4. Conclusion: The Impact of Caching

The KV Cache is a cornerstone of modern generative AI. By eliminating redundant computations, it fundamentally changes the complexity of autoregressive decoding.

  • Without Cache: Each step requires processing the entire sequence, making the operation per step effectively $O(L^2)$.
  • With Cache: Each step requires only a single forward pass for the new token and an attention calculation over the cached sequence. This reduces the complexity per step to $O(L)$, as the sequence length L grows.

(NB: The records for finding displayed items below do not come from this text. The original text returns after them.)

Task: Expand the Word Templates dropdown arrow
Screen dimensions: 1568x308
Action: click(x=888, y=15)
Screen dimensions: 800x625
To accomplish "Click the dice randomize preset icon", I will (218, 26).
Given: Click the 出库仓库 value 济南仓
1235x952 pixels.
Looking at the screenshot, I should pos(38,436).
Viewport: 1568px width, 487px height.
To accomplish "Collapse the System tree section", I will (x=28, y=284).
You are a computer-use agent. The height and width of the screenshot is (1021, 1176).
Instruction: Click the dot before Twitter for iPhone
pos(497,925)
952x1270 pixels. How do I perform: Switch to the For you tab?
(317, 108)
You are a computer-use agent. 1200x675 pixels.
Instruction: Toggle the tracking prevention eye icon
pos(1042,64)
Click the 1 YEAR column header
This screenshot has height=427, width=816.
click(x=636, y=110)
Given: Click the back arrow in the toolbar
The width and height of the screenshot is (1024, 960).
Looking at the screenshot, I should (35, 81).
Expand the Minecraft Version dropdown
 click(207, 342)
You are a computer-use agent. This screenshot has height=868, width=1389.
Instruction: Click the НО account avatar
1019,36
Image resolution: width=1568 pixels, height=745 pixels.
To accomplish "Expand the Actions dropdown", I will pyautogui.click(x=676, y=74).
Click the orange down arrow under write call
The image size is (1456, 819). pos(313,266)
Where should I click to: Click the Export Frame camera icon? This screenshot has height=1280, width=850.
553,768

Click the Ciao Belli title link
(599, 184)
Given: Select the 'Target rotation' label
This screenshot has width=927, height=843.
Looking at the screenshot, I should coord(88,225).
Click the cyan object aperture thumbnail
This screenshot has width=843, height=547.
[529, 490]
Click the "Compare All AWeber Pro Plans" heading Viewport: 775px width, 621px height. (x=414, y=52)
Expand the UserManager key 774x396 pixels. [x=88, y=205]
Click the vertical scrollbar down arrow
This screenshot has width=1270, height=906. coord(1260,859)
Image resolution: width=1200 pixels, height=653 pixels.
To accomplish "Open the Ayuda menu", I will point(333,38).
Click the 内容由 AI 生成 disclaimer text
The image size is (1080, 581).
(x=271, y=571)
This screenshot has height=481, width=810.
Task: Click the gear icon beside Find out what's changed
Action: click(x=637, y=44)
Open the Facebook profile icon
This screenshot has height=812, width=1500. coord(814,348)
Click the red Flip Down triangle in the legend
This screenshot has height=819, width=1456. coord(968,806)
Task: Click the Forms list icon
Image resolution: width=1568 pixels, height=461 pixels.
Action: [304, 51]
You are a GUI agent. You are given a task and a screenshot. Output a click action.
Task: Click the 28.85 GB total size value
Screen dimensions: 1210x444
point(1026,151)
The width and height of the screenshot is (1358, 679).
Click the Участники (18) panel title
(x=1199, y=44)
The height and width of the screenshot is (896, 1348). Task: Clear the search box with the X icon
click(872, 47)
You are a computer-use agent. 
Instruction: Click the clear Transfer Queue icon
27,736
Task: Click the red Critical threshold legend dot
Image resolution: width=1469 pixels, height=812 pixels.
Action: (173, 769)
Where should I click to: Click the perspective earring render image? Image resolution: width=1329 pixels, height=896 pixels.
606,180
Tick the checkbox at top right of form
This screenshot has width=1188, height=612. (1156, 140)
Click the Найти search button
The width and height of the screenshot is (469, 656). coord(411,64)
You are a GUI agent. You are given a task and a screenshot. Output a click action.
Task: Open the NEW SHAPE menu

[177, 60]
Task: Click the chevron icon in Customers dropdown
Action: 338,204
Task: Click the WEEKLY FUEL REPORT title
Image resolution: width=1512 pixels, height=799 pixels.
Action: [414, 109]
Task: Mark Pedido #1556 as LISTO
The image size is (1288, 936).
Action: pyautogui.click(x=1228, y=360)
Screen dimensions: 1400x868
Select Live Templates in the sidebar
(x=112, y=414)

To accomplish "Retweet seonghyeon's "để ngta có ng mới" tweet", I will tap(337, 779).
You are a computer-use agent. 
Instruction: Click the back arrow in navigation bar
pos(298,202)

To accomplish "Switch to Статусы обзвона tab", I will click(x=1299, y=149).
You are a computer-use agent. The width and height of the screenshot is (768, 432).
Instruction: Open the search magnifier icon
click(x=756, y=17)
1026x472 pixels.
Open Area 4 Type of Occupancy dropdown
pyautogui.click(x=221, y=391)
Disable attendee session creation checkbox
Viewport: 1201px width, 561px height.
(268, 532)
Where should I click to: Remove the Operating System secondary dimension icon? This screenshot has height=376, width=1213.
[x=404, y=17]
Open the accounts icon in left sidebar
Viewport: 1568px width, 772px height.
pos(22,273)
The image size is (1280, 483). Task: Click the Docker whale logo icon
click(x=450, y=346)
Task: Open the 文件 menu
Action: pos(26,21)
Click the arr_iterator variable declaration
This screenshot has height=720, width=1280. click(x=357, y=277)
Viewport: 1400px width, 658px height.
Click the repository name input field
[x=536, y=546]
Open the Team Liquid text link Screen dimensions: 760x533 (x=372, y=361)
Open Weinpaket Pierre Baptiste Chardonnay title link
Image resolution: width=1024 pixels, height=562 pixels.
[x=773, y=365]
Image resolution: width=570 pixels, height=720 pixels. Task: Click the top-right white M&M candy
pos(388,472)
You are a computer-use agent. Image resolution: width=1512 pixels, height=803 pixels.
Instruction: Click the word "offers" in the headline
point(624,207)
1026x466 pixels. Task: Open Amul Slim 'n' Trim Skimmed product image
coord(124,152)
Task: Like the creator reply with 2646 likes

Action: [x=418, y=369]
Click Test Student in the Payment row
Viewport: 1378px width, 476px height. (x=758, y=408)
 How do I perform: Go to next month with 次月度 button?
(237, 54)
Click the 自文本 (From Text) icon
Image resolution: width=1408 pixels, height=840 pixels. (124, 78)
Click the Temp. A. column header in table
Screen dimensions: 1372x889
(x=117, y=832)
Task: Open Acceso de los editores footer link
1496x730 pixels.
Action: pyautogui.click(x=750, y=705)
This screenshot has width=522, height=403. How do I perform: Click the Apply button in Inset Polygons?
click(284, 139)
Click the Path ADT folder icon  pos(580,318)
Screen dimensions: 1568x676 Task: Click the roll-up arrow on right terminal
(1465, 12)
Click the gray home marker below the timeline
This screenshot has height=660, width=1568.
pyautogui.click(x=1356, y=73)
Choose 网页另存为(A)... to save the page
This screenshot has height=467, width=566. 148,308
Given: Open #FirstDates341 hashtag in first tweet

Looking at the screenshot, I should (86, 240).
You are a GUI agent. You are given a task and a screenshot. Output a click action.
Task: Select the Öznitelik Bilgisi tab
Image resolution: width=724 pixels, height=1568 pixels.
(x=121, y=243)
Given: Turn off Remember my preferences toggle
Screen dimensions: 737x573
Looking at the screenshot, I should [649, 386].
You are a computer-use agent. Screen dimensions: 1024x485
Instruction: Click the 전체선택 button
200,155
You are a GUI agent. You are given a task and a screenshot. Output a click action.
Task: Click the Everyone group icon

This simple yet powerful mechanism is what allows models with context windows of hundreds of thousands of tokens to generate text at a reasonable speed, making real-time chatbots, copilots, and other generative applications possible.


References

  1. Original Transformer: Vaswani, A., Shazeer, N., Parmar, N., Uszkoreit, J., Jones, L., Gomez, A. N., Kaiser, Ł., & Polosukhin, I. (2017). Attention Is All You Need. Advances in Neural Information Processing Systems 30 (NIPS 2017). (While not explicitly named the “KV Cache,” this paper’s description of self-attention in decoders lays the entire foundation for this optimization).
  2. Efficient Transformers: Tay, Y., Dehghani, M., Bahri, D., & Metzler, D. (2020). Efficient Transformers: A Survey. arXiv preprint arXiv:2009.06732. (This survey covers various efficiency techniques, including those related to inference and memory, providing broader context).